The Lords' home affairs, health and education EU sub-committee has condemned the judgment by the European Court of Justice, which requires search engines based in Europe to de-link information about people on request.
Search engines, such as Google, are approving the removal of more than half of all such requests - but only on their search engines based in, or aimed at, Europe. The company has had more than 70,000 requests so far.
The committee pointed out that the directive upon which the judgment was made, the Data Protection Directive 1995, was drafted three years before Google was even founded. Under the court's interpretation of that Directive, search services such as Google and Bing have been classified as "data controllers", and are therefore liable for information to which they link.
"It is crystal clear that the neither the 1995 directive nor the interpretation of it reflects the incredible advancement in technology that we see today, over 20 years since the directive was drafted," said committee chair Lady Prashar.
She continued: "We believe that the judgment of the court is unworkable for two main reasons. First, it does not take into account the effect the ruling will have on smaller search engines which, unlike Google, are unlikely to have the resources to process the thousands of removal requests they are likely to receive.

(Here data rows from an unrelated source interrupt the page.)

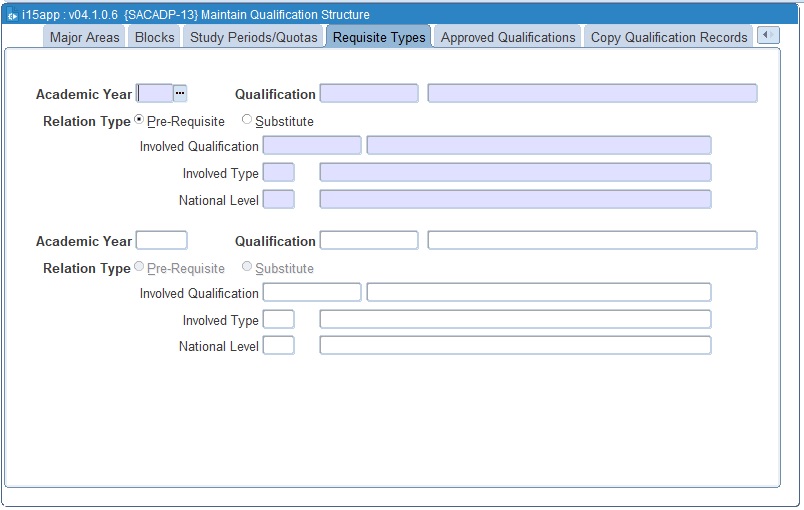Focus the first record's Academic Year field
This screenshot has height=510, width=804.
[154, 93]
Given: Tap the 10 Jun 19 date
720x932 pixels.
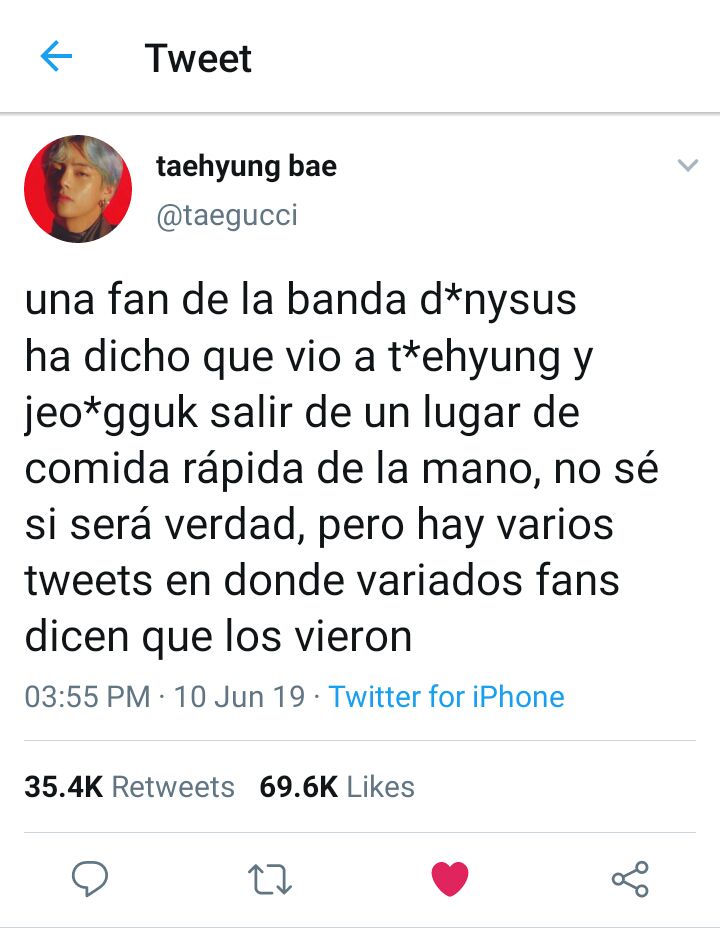Looking at the screenshot, I should [240, 696].
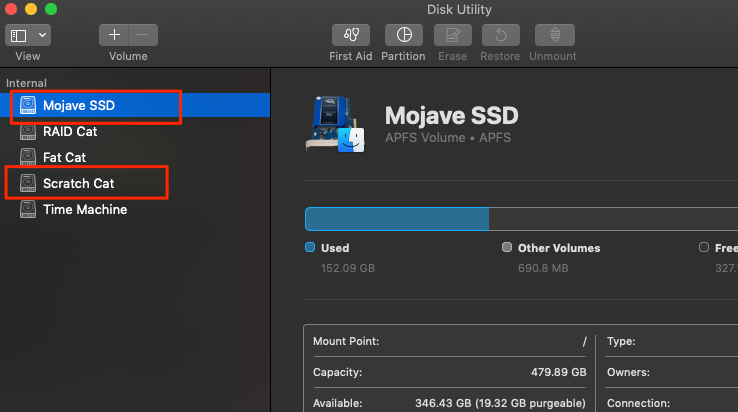Select Mojave SSD in the sidebar
Image resolution: width=738 pixels, height=412 pixels.
click(x=78, y=105)
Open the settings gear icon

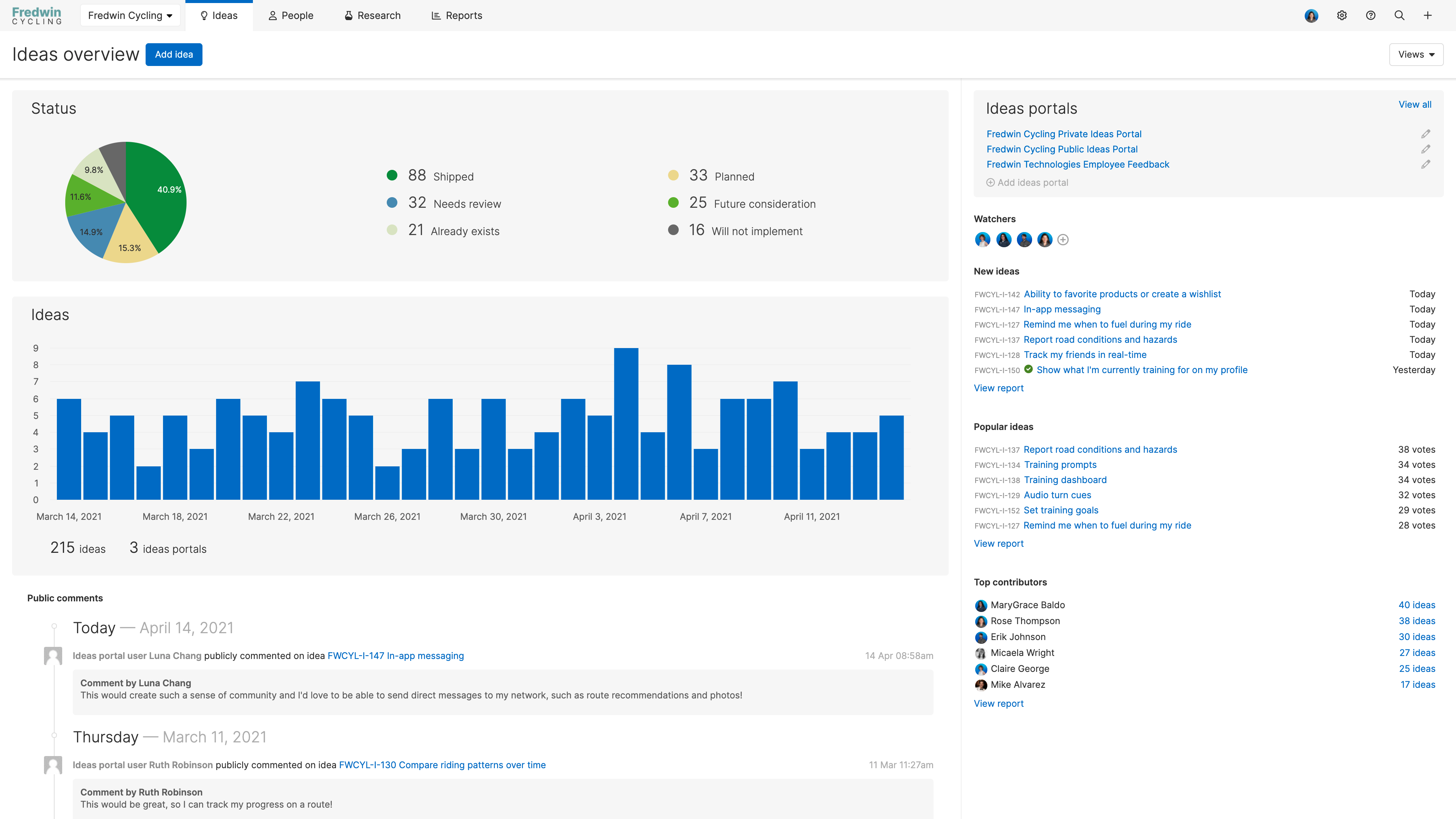(1341, 15)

"Second, we also believe that it is wrong in principle to leave search engines themselves the task of deciding whether to delete information or not, based on vague, ambiguous and unhelpful criteria. We heard from witnesses how uncomfortable they are with the idea of a commercial company sitting in judgement on issues like that.
"We think there is a very strong argument that, in the new regulation, search engines should not be classed as data controllers, and therefore not liable as 'owners' of the information they are linking to. We also do not believe that individuals should have a right to have links to accurate and lawfully available information about them removed, simply because they do not like what is said."